While Miyazaki’s latest still has hints of fantasy in the form of airplane designs that look straight out of Howl’s Moving Castle at times, on the whole, The Wind Rises not only signals a departure from the filmmaking profession, but also a creative one. From memory, this is the first film based on true life Miyazaki has made, and the darkest since Princess Mononoke. It is filled with vague, philosophical dialogue, repeated mantras, and a meandering, seemingly non-linear structure.
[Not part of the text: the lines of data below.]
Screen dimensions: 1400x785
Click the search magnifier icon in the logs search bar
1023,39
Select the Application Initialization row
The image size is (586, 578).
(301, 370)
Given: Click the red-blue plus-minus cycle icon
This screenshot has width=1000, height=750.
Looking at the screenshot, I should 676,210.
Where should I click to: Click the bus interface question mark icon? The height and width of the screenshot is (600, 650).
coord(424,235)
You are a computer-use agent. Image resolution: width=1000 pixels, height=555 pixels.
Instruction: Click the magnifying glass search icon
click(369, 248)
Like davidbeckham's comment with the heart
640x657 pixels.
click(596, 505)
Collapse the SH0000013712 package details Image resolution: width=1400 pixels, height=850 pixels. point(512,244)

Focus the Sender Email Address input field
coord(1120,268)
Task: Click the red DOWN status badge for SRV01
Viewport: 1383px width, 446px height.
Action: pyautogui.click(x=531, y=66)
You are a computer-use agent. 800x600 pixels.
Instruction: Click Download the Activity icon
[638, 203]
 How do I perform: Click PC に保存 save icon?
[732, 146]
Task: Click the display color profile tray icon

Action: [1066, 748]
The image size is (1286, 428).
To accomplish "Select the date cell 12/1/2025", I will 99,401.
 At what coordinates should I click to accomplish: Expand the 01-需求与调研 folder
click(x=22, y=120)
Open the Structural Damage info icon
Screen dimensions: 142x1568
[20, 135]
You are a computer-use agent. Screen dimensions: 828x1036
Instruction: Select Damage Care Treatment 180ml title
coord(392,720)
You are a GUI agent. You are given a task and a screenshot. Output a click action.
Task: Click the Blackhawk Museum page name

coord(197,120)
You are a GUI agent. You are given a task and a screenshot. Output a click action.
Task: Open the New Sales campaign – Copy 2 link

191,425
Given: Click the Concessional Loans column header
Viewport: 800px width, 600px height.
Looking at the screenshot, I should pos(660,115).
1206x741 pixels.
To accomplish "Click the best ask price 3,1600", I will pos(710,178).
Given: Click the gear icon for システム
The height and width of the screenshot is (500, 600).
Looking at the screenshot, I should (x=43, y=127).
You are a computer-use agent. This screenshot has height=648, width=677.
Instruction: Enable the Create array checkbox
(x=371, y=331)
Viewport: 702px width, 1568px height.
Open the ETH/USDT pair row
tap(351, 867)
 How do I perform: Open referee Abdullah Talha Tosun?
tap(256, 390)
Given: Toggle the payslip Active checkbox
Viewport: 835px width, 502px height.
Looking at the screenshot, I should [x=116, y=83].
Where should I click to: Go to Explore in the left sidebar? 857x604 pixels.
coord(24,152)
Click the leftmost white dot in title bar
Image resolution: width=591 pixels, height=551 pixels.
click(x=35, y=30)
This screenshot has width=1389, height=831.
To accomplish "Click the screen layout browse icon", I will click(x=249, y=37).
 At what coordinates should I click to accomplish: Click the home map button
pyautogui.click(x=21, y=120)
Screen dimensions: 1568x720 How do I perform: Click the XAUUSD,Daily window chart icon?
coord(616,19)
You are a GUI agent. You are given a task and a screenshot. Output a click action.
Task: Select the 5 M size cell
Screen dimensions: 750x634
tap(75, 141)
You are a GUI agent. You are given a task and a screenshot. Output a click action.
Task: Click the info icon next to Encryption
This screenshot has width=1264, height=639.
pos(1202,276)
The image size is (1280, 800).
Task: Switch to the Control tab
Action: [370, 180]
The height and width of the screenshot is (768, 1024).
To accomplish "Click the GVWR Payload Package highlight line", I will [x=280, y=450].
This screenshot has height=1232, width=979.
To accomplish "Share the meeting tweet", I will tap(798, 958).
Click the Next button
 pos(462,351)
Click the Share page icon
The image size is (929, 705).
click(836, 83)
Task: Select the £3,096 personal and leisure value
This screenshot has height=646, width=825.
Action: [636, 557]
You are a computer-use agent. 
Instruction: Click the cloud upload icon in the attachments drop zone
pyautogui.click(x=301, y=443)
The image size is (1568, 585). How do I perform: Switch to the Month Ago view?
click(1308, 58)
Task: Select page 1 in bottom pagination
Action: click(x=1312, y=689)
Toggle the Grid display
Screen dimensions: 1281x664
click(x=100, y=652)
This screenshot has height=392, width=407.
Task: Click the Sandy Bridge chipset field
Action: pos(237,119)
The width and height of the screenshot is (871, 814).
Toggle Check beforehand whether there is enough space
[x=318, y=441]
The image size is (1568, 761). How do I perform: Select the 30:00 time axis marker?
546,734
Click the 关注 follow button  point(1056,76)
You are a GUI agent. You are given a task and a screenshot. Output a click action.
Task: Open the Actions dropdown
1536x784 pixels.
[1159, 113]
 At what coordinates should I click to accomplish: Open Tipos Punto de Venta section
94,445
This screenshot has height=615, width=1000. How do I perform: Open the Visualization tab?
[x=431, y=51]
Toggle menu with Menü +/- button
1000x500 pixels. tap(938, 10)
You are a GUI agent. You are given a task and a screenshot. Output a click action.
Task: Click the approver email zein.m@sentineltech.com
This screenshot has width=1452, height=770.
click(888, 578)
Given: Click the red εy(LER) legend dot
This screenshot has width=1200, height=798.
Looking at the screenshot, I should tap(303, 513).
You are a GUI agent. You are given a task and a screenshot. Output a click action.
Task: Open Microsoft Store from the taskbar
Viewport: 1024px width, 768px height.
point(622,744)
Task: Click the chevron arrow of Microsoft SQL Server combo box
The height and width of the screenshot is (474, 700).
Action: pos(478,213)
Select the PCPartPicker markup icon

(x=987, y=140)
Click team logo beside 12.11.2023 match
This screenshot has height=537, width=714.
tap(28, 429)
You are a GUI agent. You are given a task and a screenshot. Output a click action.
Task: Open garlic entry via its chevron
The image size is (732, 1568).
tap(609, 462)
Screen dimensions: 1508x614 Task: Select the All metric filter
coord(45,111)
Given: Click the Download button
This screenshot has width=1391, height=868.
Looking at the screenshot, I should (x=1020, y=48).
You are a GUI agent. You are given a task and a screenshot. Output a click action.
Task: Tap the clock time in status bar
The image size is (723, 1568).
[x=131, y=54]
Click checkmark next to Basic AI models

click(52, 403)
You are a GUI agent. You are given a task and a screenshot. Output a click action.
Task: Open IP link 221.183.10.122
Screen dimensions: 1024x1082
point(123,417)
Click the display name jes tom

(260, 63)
The lead female character is not even feisty and powerful, she is weak and sickly damsel in distress, constantly relying on Jiro.

The main problem The Wind Rises faces, at least for international audiences, is the fact that the film is so, so rooted in Japanese culture. I was often confused, not knowing how much time had passed (one minute it was a week later, and the next five years had passed), and definitely felt that a viewer requires prior knowledge. It is substantially more stately than his previous works, retaining the common graceful direction and airy tone, but this time around, the dialogue is so intricate and dense and poetic, suiting the Japanese language so perfectly, that it would be incredibly out of place and odd for an English dub, it would be completely ineffective and sound very awkward. Furthermore, it felt much too long and rambling, overly meditative, and by the time it concluded in a confusing manner, I felt that it has definitely run its course.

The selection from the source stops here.